*What you should do*:
Find the string "Learning" in the material. Copy every line that has it.

┏━━

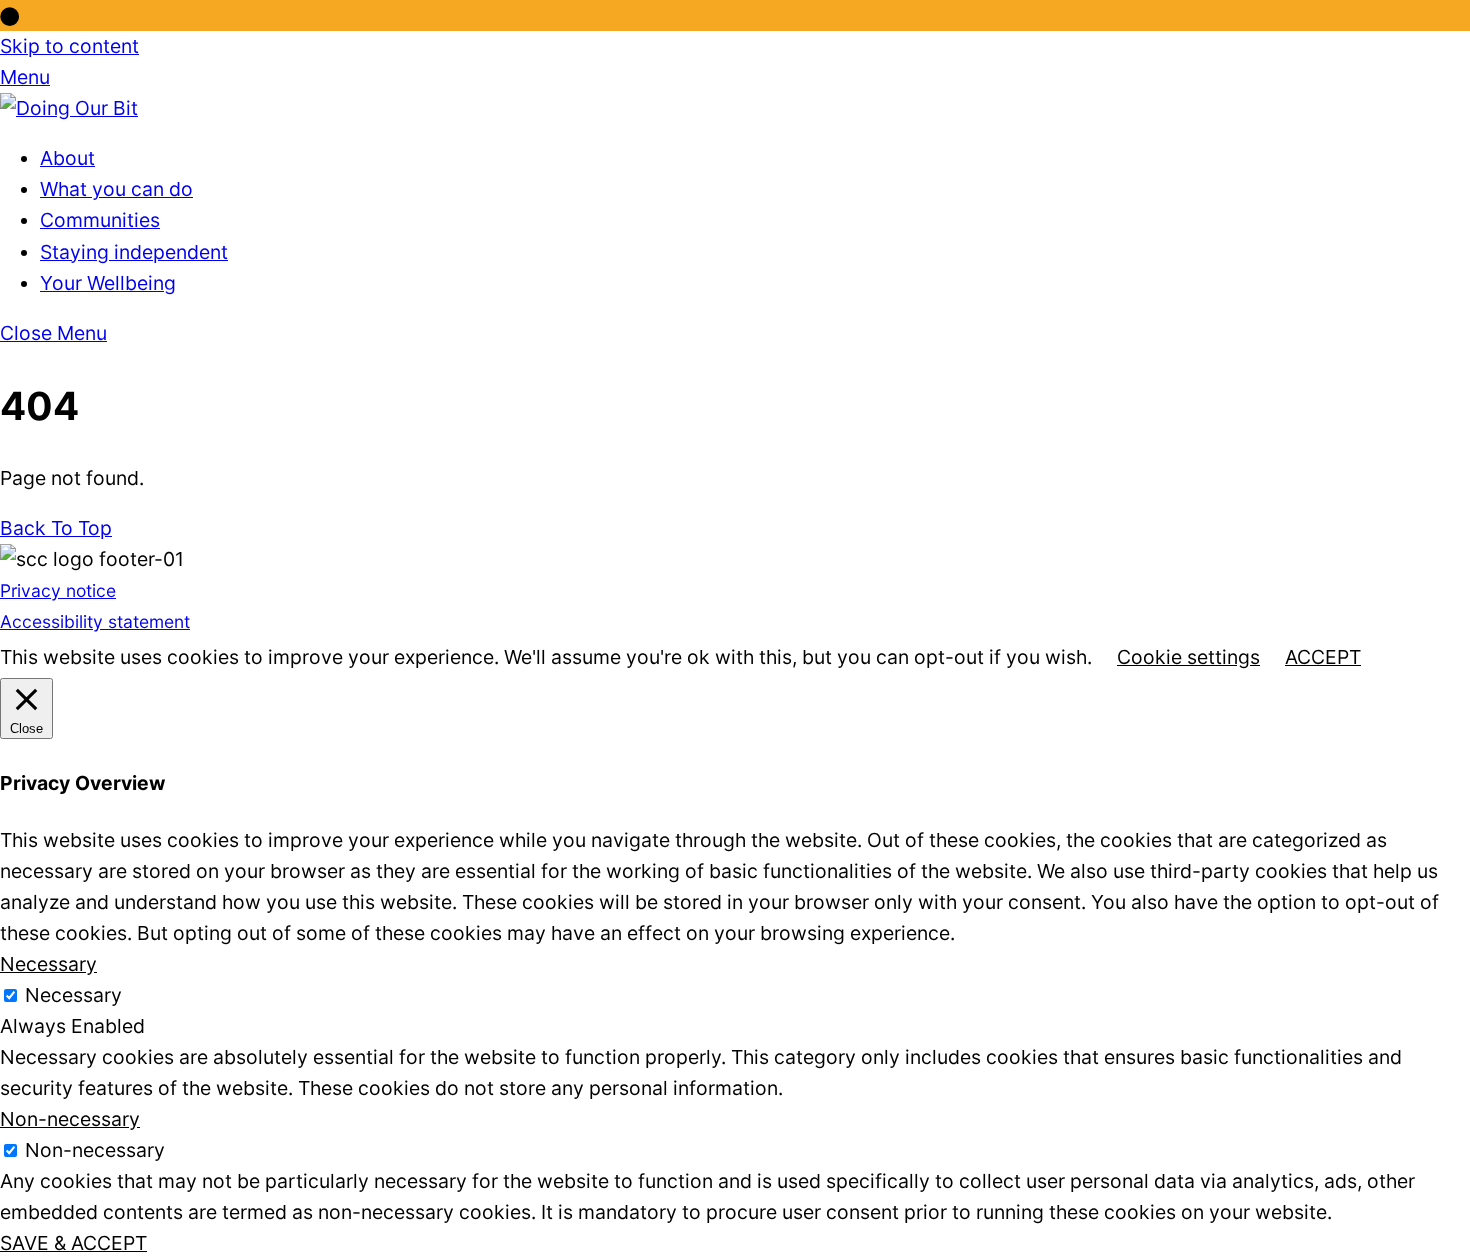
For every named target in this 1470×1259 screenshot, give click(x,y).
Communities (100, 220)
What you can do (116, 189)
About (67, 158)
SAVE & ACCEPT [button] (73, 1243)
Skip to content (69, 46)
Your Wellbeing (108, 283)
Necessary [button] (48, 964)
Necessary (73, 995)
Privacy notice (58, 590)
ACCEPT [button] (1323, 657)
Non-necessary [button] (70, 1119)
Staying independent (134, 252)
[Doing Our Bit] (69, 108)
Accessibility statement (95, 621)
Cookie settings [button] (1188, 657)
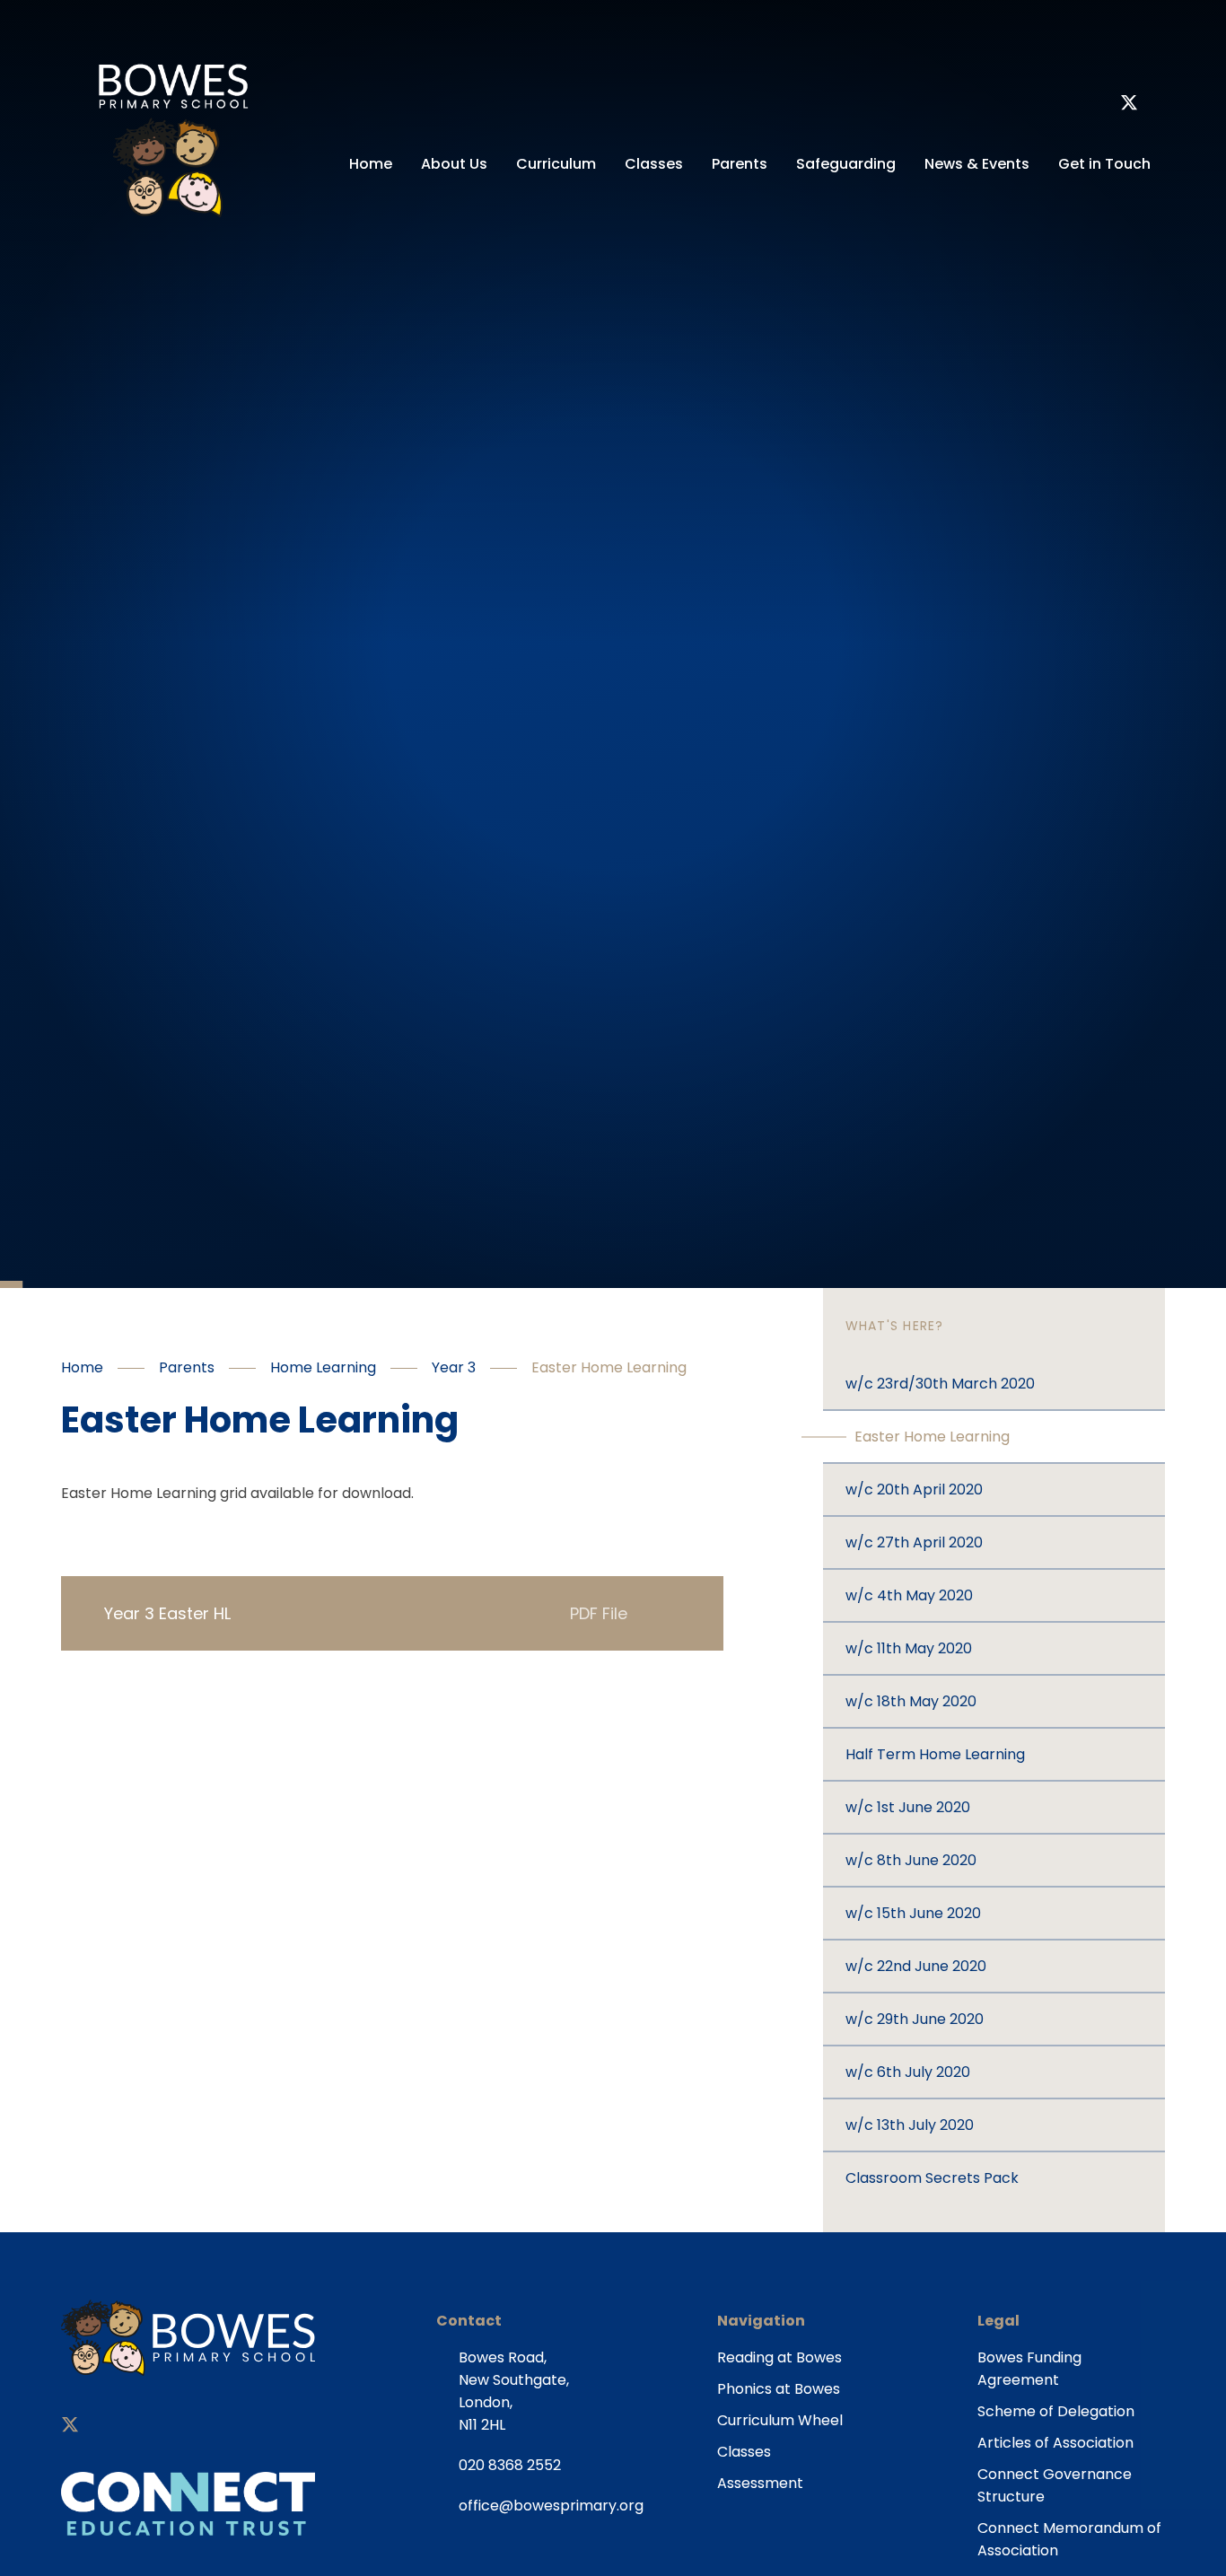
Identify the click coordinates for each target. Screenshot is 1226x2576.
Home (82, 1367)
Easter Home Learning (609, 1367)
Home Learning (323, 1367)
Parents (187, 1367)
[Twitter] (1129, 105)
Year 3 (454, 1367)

┗━━

*Output of the task*:
Easter Home Learning (609, 1367)
Home Learning (323, 1367)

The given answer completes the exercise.